Powell answered, “Interestingly, we were talking about
this subject earlier in the day as to whether or not we
might find ways of talking more in that kind of forum.
I don’t think it would lead to any formal arrangement.
Downer, sitting next to Powell, used facial expression to
signal danger and then issued a caution with respect to
such a move. Having successfully defused a diplomatic
bomb, Downer headed back to his office and duly
directed his staff to pursue the idea.
It took a number of years. In March 2007 Howard
and his Japanese counterpart, Shinzo Abe, signed
an Australia – Japan Joint Declaration of Security
agreement. Interestingly, in amongst all the discussion
on the Declaration, a Japanese submarine for Australia
was mentioned in the Cabinet.
Re-enter Mr Baxter. He was heavily involved in the
drafting and implementation of the Declaration. He
had left the Washington embassy and was serving
at First Assistant Secretary, North Asia Division
inside DFAT. A Wikileaks cable (https://wikileaks.org/
cable/2007/03/07CANBERRA334.html) reveals he
was behind advanced briefings on the agreement to
US officials in Canberra.
Baxter’s role would presumably have had the
unequivocal backing from his colleague, Andrew
Shearer, by then embedded in the PM’s office as
Foreign Policy Advisor. Shearer had left the Washington
Embassy to work in Defence Minister Robert Hill’s office
as his Strategic Policy Adviser alongside a then little
known staffer, Peta Credlin.
Thawley’s replacement as Ambassador to the
US was Dennis Richardson – now Secretary of the
Department of Defence – who logically would also have
been in the picture.
Time in OppOsiTiOn (2007 – 2013)
After the joint declaration, the Australia-Japan relationship
advanced in the background until, as inevitably happens
in politics, the Government changed.
Andrew Shearer went to work for the Lowy Institute,
where he wrote a number of pro US and pro Japanese
papers, and then for the Victorian government in charge
of the state's overseas network of trade offices. He
also wrote for a number of conservative think-tanks
in Washington. Baxter remained within DFAT with the
North Asia Division until 2008 and then moved briefly to
head the Consular, Public Diplomacy and Parliamentary
Affairs Division before taking on the role of Director
General AusAID. Thawley was already in the private
sector, working for Capital Group Inc, but maintained
an interest in the international relations space as a
board member at the Lowy Institute. Dennis Richardson
stayed as Ambassador to the US until 2010 when he
returned to Australia and took over the reigns as the
Secretary of DFAT.
shadOw submarine planning
(2009 TO 2013)
Opposition Defence Spokesman, Senator Johnston
and his Senior Advisor, Russell Stranger, were oblivious
to this backdrop. They were dutifully challenging the
moves of a number of passer-bys through the Labor
Defence Minister’s Office; first Joel Fitzgibbon, then
Senator Faulkner and finally Stephen Smith – the latter
responsible not only to major cuts to Defence spending
but complete inaction on vital projects such as SEA
One area of genuine interest for Johnston was
submarines. In his position as Shadow he was to
become the most informed member on submarines
to have ever sat in Parliament. Little did he know the
danger this would later present to him.
Accepting and integrating advice and integrating it
from a wide range of sources, Johnston and Stranger
developed a solid policy on future submarines, whilst
exposing and publicising the costly and unreliable
nature of the Collins Class, in order that the submarine
policy could be fast tracked once the Liberals were
handed governing responsibility.
Their plan had been to kill off Kevin Rudd’s untenable
proposition of Australia designing its own submarine.
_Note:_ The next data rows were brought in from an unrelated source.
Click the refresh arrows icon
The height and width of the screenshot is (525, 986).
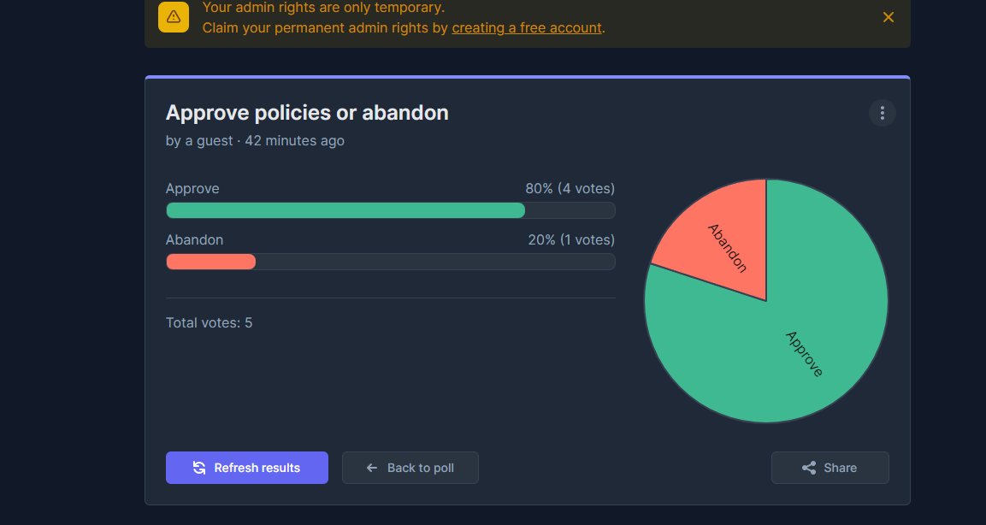pyautogui.click(x=199, y=468)
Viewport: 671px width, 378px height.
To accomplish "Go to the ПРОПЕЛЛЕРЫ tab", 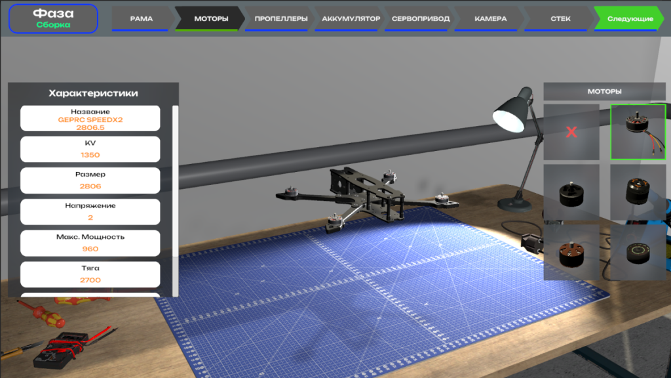I will (280, 18).
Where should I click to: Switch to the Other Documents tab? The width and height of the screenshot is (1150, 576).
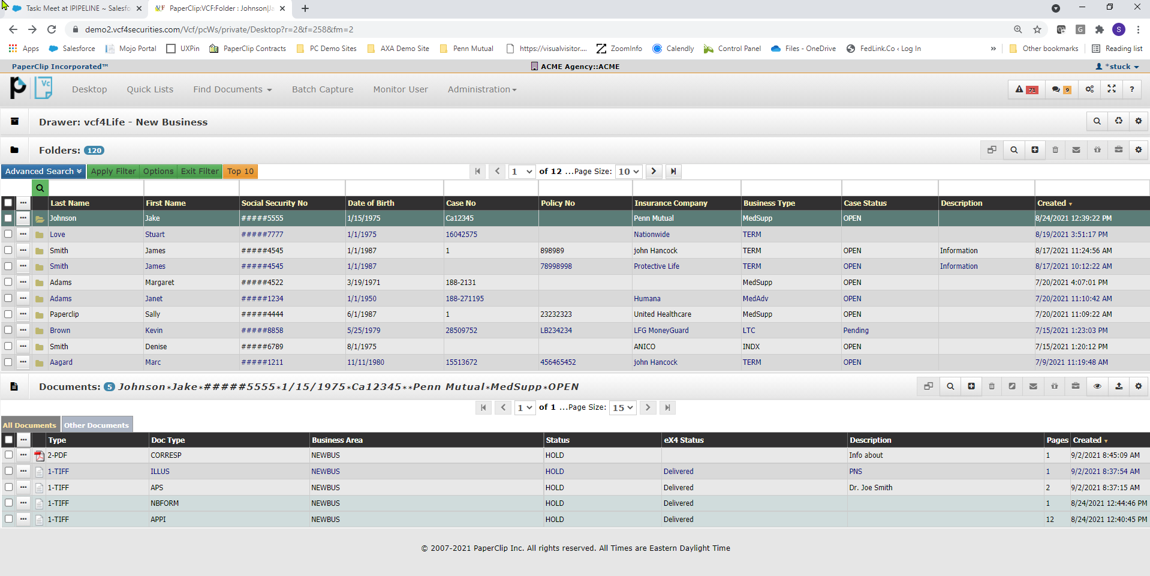point(97,425)
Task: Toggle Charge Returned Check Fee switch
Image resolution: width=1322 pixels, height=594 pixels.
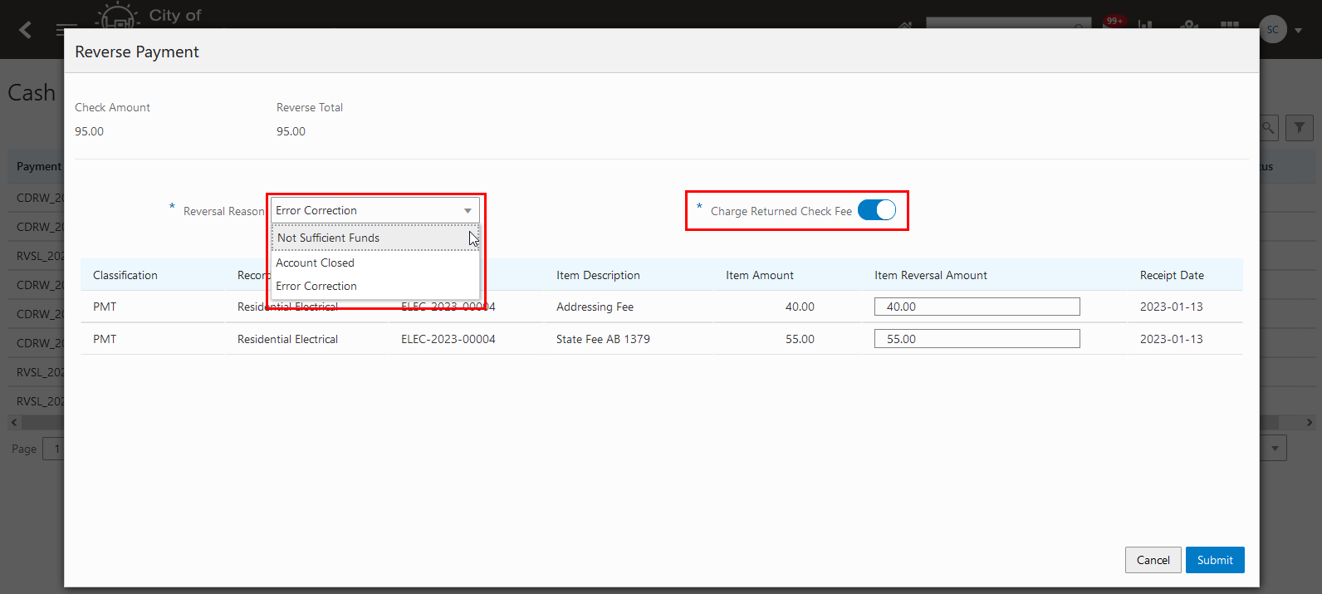Action: pyautogui.click(x=877, y=210)
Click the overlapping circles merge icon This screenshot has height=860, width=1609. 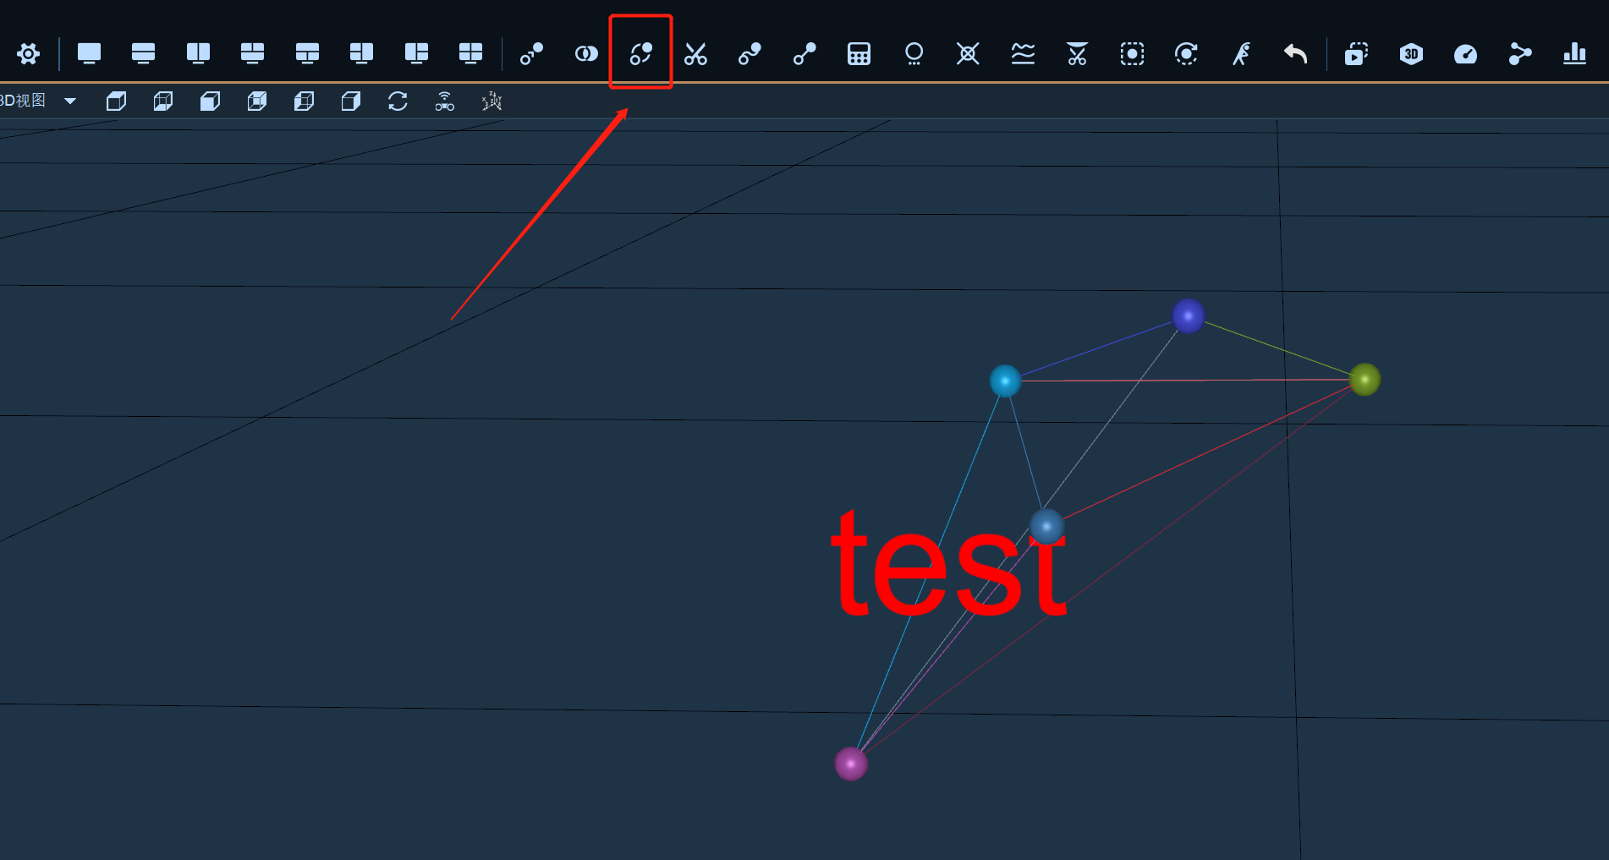pos(586,54)
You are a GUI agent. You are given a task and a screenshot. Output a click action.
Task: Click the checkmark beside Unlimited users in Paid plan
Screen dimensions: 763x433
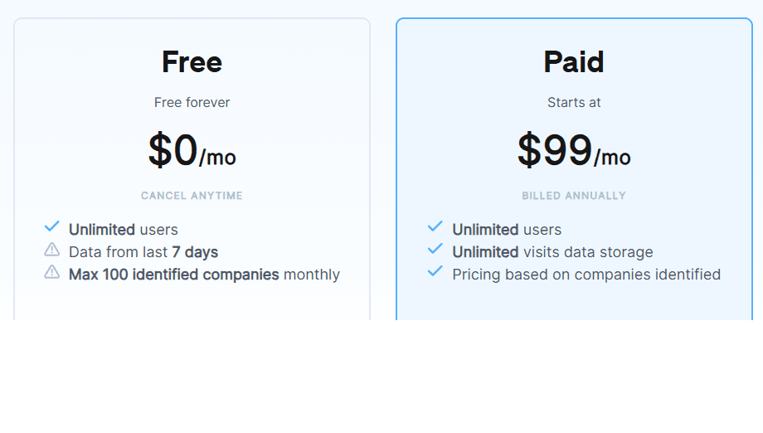(x=435, y=226)
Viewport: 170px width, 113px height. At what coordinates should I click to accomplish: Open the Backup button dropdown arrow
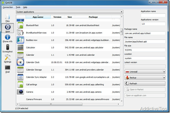point(164,78)
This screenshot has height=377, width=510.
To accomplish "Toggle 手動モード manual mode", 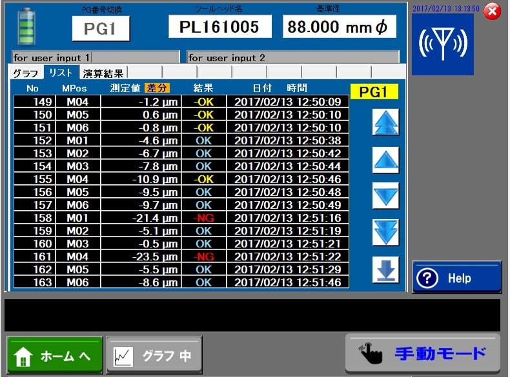I will pyautogui.click(x=422, y=353).
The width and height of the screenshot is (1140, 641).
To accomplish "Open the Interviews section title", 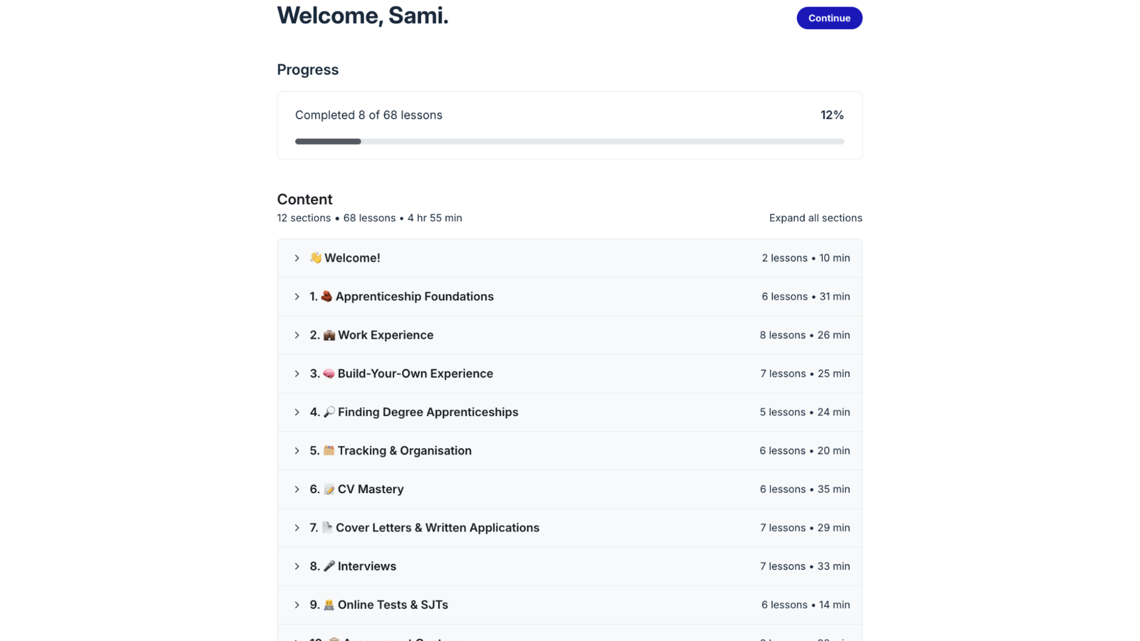I will (x=366, y=566).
Instead a coalition government would compete the
design task among the world’s submarine houses of
pedigree that would then partner in an Australian build.
If all went well, the submarine enterprise would have
been built up to the point where it could have eventually
taken over as the design authority to allow for Australian
evolution within a continuous submarine build program.
Johnston was also thinking ahead with respect to
a fully costed Defence White Paper that was to be a
matter of priority for the Coalition in Government. Well
before the election Johnston and Stranger had lunched
in the Parliamentary member’s restaurant with his pick
for the White Paper lead, Professor Alan Dupont.
Dupont ‘signed up’.
In late 2012 Dennis Richardson moved from the head
of DFAT to the Defence Secretary’s post.
all The Queen’s men (mid 2013)
The first sign of trouble for Johnston, three months out
from the election, was the news that Stranger would
not be his Chief of Staff (COS) in government. This
was despite Stranger’s decade of trusted service to
Johnston and, before that, his experience as senior
advisor to WA Premier Richard Court and COS to WA
Leader of the Opposition, Matt Birney.
Stranger was not alone. In preparation for office,
Peta Credlin – now Prime Minister Abbott’s Chief of
Staff - had set about tapping all future Ministers’ trusted
advisors on the shoulder signalling a demotion, such
that her own appointees could be installed in Ministerial
offices. All but one, Julie Bishop, went along with
this requirement. Her well-respected advisor, Murray
Hansen, was to stay (but not before a long and arduous
struggle to keep him there).
a dFaT rOyal Flush
(sepT TO dec 2013)
Six days after the Liberal Party won the 2013 election
the Sydney Morning Herald ran with a story ‘Former
Howard Advisor joins Abbott’s office’. Andrew Shearer
was to become the Prime Minister’s National Security
Advisor. The news piece ran through his past life,
with only one paragraph devoted to his ideology; “Mr
Shearer is strongly supportive of Australia's ties with
fellow democracies, including the US and Japan”.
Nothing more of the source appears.